→ Saved data entries
== Segment start ==

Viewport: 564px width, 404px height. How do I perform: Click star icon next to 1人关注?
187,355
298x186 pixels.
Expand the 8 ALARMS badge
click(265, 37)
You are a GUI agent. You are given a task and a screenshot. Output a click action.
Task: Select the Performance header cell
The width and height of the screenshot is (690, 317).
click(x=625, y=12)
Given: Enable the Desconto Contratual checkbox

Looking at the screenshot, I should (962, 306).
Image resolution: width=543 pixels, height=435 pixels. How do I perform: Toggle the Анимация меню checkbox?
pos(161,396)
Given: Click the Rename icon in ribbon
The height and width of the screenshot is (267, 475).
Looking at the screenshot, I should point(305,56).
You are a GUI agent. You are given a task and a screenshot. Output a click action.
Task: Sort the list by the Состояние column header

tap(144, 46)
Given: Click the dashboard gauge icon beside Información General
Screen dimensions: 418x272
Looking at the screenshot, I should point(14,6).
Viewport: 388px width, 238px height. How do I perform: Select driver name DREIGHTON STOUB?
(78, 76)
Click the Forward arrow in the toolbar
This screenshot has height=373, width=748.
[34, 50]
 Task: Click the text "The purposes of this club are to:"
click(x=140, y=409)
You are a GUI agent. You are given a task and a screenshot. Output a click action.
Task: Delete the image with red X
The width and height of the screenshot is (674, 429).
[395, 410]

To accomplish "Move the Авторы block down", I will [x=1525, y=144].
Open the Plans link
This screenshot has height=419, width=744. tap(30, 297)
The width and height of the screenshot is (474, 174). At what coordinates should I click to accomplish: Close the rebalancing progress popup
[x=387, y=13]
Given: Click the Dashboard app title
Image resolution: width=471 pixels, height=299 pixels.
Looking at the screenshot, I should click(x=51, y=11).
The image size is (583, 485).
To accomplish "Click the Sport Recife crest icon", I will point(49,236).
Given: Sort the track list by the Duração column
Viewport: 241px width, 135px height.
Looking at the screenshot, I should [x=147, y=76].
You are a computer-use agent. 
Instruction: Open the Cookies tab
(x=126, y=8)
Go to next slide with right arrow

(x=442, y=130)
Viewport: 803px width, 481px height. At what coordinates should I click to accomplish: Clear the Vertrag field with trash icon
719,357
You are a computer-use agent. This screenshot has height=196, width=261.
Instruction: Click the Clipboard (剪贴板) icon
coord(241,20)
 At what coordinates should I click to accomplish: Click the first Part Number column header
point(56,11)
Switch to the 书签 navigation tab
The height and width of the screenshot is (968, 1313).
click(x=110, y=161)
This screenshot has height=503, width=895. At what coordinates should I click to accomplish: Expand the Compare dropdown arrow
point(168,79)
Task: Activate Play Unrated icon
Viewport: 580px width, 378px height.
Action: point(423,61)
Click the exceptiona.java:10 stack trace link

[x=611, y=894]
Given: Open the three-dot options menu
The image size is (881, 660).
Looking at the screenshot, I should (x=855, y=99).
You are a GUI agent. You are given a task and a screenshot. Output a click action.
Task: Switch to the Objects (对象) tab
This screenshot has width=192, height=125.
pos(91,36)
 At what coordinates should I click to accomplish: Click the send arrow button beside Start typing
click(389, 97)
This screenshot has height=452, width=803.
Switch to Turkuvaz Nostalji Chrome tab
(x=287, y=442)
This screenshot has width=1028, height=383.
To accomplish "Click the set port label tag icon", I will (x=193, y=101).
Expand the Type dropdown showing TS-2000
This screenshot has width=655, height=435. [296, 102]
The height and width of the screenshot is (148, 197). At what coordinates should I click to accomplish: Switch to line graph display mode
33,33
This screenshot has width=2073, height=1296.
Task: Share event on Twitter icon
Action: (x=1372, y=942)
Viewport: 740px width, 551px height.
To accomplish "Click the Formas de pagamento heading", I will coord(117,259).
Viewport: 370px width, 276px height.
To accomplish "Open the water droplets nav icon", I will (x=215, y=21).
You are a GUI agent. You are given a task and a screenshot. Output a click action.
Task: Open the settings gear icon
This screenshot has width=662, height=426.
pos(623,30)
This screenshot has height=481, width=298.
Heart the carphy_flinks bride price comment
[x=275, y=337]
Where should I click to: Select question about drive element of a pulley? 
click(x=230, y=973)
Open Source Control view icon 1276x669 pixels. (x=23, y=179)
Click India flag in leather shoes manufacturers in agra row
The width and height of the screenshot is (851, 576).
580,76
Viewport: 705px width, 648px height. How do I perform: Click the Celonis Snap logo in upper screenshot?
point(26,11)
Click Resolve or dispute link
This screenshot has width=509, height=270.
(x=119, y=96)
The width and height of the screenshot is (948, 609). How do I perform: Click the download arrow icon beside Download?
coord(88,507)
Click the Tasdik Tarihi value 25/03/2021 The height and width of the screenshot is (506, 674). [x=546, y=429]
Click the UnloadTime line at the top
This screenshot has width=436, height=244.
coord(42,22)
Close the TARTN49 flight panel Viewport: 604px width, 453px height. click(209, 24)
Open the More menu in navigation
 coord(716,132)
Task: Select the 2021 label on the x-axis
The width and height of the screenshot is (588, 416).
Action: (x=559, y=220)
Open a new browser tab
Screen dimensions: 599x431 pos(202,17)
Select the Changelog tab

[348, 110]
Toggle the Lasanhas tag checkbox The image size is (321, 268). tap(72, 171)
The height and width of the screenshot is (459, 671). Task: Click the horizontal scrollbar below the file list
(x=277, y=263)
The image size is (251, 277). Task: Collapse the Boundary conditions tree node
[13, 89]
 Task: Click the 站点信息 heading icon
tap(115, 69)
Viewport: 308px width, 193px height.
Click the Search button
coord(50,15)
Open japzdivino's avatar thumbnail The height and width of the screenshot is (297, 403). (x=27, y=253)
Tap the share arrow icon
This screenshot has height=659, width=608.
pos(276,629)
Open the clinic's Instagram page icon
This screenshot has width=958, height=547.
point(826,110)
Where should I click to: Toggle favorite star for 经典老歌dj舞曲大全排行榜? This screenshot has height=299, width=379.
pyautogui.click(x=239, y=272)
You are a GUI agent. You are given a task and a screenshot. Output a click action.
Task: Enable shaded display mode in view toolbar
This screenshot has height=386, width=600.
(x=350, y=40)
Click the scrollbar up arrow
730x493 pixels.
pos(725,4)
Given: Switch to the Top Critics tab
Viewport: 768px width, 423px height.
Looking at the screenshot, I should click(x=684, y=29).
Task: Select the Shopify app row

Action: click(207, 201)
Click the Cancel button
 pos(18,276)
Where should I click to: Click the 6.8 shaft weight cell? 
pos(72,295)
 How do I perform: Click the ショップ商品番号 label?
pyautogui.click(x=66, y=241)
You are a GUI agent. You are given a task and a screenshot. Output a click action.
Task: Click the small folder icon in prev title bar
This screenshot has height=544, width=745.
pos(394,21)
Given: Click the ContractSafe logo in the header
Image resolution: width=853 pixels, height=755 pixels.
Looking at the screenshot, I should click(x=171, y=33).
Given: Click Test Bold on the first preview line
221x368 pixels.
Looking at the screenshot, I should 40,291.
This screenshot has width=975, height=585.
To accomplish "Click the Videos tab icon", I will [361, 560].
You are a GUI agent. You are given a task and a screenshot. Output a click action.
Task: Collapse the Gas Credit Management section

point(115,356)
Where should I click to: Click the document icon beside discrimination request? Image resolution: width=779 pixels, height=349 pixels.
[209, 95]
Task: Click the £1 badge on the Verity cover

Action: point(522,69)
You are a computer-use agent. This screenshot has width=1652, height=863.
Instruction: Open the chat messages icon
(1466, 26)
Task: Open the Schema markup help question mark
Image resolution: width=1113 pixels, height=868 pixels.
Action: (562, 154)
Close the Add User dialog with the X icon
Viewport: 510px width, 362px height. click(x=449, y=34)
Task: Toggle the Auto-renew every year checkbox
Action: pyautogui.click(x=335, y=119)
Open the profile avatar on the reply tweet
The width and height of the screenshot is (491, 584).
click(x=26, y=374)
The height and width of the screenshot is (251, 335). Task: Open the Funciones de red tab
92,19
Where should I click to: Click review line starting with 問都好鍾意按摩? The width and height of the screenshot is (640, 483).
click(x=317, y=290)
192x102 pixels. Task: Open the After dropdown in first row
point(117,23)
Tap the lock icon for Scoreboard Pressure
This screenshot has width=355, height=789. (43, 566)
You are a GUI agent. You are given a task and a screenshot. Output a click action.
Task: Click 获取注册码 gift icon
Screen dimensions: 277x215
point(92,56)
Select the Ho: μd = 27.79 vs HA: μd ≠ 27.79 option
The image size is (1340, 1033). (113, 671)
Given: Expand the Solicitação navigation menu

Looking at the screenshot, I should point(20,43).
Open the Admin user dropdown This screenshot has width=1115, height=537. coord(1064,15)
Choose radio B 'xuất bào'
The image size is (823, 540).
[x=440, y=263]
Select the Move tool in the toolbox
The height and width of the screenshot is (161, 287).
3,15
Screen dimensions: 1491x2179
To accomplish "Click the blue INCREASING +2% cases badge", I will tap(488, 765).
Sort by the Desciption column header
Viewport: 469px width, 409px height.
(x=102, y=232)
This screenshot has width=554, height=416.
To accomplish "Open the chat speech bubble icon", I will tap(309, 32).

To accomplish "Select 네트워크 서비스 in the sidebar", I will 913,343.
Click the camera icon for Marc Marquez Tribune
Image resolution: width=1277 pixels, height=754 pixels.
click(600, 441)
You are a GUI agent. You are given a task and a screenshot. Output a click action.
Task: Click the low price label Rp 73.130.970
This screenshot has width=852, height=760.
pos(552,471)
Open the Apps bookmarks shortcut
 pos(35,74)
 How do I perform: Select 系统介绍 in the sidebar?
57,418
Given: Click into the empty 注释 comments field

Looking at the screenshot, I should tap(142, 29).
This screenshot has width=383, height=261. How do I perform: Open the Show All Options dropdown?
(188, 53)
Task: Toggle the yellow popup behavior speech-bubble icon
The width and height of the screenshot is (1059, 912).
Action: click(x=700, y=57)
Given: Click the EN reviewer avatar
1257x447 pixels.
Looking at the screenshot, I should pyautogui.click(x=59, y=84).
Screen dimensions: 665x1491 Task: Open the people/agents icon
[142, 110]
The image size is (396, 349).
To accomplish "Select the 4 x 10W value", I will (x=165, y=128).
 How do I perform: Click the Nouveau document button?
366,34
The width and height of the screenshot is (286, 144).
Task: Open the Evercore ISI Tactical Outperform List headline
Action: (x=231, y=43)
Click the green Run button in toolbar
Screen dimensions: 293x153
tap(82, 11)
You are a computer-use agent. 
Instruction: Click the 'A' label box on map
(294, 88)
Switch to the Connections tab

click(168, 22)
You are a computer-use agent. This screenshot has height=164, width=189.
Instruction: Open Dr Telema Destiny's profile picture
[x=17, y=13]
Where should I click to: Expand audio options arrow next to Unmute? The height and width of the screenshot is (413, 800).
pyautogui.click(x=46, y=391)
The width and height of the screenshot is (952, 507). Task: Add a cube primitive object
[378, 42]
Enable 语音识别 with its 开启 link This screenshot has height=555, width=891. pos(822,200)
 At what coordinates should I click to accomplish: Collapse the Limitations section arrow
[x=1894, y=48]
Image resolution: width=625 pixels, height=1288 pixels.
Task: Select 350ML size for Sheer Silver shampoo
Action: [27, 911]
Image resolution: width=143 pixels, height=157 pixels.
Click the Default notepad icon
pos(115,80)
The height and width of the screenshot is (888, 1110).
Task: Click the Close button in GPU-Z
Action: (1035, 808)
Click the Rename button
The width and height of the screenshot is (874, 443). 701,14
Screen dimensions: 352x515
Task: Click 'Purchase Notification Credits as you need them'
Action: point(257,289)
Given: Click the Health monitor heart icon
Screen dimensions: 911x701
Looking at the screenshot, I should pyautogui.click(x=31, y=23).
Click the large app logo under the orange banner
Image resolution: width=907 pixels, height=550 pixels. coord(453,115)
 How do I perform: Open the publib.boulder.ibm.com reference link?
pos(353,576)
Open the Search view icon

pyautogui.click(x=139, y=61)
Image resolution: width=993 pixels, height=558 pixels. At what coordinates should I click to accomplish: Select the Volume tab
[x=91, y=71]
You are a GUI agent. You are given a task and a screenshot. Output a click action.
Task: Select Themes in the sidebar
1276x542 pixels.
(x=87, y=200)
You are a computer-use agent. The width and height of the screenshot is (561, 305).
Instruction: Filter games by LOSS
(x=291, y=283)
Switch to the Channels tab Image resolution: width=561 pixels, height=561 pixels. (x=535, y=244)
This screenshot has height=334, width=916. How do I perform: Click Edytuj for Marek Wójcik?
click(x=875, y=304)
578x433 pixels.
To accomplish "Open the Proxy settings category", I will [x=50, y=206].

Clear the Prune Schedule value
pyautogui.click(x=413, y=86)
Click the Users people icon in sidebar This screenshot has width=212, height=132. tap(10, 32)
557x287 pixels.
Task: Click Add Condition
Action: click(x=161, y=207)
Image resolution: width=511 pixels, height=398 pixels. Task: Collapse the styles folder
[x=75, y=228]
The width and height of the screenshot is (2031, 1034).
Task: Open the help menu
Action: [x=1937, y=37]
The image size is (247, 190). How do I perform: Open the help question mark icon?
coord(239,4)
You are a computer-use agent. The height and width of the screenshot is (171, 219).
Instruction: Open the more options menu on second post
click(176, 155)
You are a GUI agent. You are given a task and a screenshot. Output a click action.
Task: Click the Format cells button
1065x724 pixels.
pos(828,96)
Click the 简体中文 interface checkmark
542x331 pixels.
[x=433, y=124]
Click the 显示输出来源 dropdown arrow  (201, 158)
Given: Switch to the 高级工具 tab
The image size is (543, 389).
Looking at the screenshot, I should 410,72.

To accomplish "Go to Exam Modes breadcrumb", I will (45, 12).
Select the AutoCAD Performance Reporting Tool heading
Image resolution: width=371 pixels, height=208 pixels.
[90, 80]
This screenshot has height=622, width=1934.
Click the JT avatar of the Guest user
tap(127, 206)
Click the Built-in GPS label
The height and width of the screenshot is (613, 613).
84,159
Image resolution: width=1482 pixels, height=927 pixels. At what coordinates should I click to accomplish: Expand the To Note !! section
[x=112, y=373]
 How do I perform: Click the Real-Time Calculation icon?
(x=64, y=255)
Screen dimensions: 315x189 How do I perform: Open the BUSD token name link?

== Segment end ==

→ To do
Every line above that carries the string "title" should be copied.

→ Task output
Given: Click the Dashboard app title
Task: Click the small folder icon in prev title bar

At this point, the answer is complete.